WHAT YOU SHOULD DO:
Below are records. Copy every line with "Expand" in it.

-- DATA EXTRACT follows --

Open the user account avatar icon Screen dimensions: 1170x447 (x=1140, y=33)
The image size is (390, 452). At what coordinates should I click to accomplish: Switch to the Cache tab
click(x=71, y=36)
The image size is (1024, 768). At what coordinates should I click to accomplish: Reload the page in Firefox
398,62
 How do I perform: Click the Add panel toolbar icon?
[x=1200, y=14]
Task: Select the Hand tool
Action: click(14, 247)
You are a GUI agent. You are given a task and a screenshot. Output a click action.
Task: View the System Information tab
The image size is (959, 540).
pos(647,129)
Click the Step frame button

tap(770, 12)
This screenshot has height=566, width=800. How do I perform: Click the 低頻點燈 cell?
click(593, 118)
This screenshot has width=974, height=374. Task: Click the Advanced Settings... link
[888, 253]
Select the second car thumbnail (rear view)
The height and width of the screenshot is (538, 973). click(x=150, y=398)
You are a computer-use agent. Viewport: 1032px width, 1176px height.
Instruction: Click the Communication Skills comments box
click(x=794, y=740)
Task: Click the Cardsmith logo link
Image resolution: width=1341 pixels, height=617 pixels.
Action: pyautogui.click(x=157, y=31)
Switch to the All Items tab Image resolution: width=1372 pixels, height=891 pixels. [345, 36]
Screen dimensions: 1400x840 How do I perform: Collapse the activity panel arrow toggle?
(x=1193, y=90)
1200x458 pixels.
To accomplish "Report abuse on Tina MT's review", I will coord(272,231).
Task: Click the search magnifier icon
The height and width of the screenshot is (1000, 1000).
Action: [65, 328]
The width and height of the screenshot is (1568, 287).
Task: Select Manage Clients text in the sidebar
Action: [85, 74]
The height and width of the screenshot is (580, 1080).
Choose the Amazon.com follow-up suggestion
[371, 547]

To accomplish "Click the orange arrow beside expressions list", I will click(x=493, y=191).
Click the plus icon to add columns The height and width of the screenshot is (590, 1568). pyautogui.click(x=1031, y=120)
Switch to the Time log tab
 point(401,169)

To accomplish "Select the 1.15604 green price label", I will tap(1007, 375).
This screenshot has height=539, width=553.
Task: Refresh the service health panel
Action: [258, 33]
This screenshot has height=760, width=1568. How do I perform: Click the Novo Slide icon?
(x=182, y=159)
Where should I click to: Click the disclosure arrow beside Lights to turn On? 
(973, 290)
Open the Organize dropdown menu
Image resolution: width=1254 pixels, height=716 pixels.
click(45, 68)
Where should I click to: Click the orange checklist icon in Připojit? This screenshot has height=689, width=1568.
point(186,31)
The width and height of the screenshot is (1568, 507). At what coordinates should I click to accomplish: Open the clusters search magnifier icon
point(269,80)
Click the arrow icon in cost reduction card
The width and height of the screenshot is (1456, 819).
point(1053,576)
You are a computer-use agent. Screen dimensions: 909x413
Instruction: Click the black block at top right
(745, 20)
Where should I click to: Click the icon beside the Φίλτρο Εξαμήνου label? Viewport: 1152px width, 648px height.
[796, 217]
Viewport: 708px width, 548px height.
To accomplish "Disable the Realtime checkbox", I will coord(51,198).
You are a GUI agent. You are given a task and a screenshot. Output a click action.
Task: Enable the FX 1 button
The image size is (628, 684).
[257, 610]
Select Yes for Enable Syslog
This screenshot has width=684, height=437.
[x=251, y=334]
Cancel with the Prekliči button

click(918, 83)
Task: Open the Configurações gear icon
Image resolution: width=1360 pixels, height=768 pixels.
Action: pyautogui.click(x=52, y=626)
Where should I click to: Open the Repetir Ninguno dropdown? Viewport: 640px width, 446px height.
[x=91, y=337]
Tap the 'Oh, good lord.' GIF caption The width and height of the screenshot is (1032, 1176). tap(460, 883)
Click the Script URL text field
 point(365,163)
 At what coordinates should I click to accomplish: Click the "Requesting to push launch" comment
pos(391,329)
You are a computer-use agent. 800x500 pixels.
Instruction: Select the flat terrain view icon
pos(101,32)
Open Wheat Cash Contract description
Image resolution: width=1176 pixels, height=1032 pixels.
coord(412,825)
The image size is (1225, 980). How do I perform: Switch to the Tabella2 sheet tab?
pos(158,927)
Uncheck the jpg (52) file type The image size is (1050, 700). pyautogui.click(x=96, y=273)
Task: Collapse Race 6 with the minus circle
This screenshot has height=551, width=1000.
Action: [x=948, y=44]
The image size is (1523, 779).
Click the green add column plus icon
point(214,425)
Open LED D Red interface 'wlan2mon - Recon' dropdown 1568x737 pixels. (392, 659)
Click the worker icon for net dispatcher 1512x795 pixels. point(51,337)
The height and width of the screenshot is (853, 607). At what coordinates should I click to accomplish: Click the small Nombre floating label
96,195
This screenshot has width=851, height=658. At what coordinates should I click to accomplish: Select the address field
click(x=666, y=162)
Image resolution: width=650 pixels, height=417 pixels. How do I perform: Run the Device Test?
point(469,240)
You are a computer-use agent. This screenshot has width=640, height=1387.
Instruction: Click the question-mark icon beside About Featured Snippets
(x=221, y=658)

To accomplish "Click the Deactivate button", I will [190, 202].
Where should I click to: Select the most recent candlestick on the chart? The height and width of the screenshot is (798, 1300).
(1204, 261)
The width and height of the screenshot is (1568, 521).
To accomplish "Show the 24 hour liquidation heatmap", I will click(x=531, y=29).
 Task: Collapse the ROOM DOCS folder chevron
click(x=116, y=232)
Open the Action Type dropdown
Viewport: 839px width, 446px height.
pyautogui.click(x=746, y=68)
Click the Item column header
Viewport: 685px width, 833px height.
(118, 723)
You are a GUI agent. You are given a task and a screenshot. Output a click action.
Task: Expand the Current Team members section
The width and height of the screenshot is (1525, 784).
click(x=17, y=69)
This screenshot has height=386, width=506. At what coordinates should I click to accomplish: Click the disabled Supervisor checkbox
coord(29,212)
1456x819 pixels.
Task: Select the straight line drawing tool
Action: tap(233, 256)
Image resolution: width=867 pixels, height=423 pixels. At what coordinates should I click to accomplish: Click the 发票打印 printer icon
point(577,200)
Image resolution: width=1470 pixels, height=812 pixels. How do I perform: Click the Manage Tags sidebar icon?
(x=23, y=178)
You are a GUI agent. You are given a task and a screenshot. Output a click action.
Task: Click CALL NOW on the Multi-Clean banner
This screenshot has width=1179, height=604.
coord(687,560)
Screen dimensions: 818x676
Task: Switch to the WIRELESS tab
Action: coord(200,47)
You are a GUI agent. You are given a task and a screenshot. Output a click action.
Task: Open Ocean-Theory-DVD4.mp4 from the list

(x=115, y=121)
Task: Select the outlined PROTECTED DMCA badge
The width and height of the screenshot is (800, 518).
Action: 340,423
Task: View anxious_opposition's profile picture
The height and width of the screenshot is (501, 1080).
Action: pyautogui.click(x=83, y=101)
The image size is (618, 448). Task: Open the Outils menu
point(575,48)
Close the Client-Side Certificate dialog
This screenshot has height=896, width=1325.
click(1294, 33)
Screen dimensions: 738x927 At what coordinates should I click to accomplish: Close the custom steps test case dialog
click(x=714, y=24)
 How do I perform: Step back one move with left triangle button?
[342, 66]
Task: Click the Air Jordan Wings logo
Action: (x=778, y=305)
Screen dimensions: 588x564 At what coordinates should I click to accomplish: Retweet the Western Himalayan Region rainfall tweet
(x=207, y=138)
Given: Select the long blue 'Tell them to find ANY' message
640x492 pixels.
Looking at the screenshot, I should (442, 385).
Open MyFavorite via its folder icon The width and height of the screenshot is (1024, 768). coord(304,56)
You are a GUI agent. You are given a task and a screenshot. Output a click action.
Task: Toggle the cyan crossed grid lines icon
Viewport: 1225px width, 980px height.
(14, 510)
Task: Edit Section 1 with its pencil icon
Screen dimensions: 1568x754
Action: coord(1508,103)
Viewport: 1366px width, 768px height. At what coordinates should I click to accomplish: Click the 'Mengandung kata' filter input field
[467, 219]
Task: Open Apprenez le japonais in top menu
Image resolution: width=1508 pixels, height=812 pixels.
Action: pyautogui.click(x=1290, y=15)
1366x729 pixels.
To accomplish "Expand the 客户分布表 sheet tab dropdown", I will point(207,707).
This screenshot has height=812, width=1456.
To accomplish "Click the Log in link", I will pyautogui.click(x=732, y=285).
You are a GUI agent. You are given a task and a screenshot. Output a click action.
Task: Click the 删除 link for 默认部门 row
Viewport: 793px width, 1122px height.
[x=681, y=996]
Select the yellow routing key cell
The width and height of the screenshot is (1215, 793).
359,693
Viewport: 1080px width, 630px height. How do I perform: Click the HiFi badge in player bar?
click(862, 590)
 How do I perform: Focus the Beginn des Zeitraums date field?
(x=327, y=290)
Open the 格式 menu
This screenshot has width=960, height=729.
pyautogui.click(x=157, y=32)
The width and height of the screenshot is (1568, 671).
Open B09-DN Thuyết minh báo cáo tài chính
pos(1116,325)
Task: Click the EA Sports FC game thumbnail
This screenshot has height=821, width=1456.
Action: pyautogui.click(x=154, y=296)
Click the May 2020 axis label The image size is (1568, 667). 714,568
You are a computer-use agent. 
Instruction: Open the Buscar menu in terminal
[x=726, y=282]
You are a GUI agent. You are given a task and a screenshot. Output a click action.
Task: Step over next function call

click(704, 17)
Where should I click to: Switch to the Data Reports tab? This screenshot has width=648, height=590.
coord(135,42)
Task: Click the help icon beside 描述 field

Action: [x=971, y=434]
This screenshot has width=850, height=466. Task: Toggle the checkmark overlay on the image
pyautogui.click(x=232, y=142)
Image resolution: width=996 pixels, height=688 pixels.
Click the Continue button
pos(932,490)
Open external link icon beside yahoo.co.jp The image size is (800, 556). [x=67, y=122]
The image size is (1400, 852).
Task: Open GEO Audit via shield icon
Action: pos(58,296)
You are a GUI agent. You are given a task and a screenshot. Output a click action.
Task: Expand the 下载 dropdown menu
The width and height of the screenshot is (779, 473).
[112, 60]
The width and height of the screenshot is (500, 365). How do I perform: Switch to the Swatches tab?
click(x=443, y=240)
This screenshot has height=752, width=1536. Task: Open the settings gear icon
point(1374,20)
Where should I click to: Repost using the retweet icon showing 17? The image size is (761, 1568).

-- DATA EXTRACT concluded --

TASK RESULT:
Task: Expand the Current Team members section
To accomplish "Expand the 客户分布表 sheet tab dropdown", I will point(207,707).
Task: Expand the 下载 dropdown menu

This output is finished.